DR JOHNSON was a frequent visitor to the Cheshire Cheese while he was living round the corner at NO. 17 GOUGH SQUARE, a glorious 18th-century red-brick house, where he compiled most of THE FIRST ENGLISH DICTIONARY over nine years from 1746 to 1755. The house is now a museum in his memory and contains his ‘gout chair’ and a first edition of his English Dictionary. In nearby Crane Court the Royal Society had its home from 1710 until 1780.
St Dunstan in the West
American Links
ALMOST UNNOTICED ON the north side of Fleet Street is the grimy façade of the church of ST DUNSTAN IN THE WEST, founded c.1100. WILLIAM TYNDALE (1494–1536), whose unauthorised New Testament was THE FIRST TO BE PRINTED IN ENGLISH and formed the basis of the King James Bible, used to preach here. JOHN DONNE, the poet Dean of St Paul’s, was vicar here, and IZAAK WALTON, author of The Compleat Angler, was a sidesman.

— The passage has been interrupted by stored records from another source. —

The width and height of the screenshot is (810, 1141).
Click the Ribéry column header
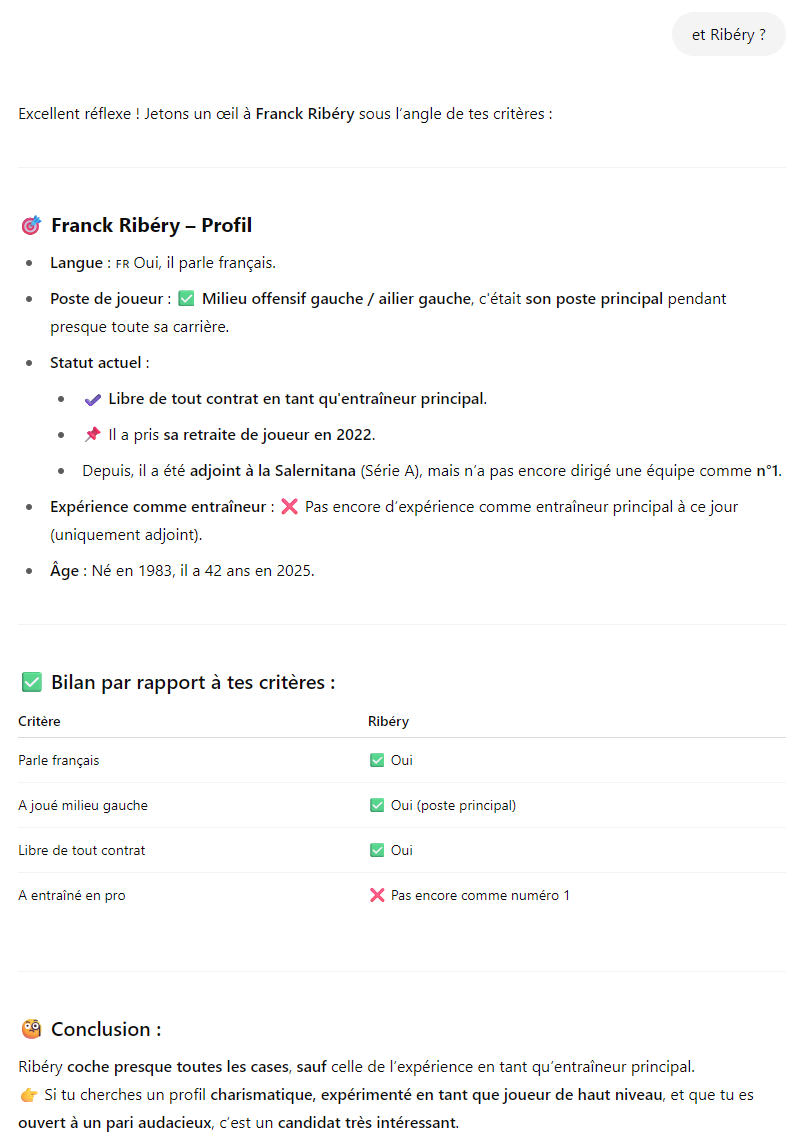[388, 721]
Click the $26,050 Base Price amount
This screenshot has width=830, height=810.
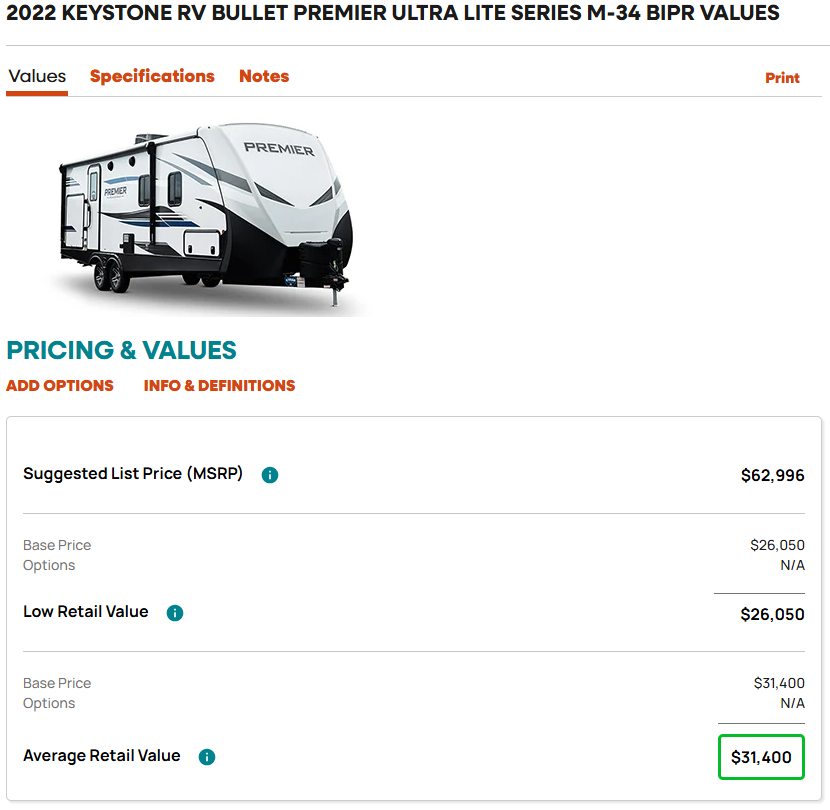click(777, 545)
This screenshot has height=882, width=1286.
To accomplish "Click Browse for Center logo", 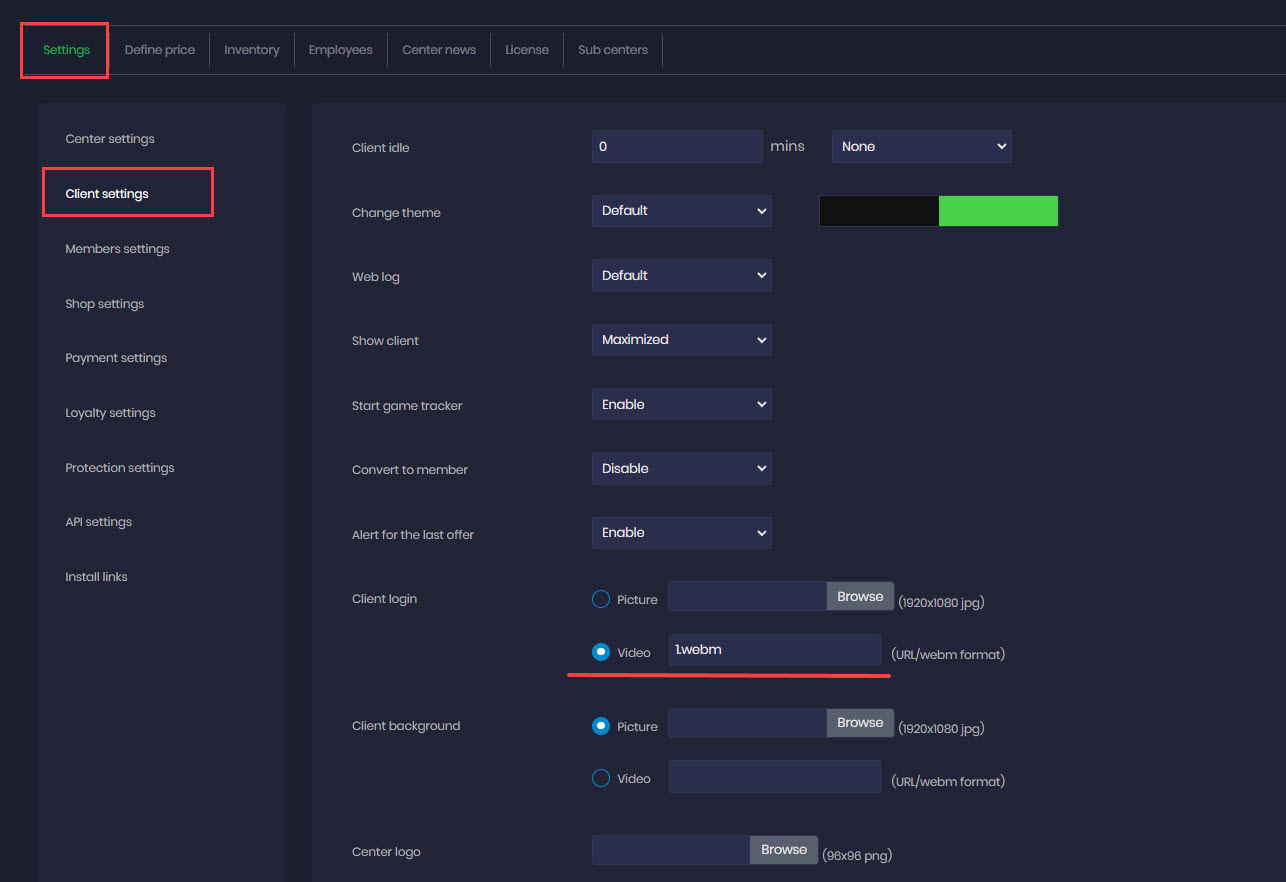I will coord(783,850).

Like many of the churches in and around Fleet Street, St Dunstan’s housed a number of publishers in its churchyard, and The Compleat Angler was printed here, as was John Milton’s Paradise Lost.
St Dunstan’s is THE ONLY CHURCH IN BRITAIN TO POSSESS A CHAPEL OR SHRINE TO SEVEN DIFFERENT CHURCHES OF CHRISTENDOM: the Old Catholics, the Holy Roman and Catholic Church, the Romanian Orthodox Church, the Assyrian Church of the East, the Oriental churches, the Lutheran and Reformed Churches and the Anglican Church.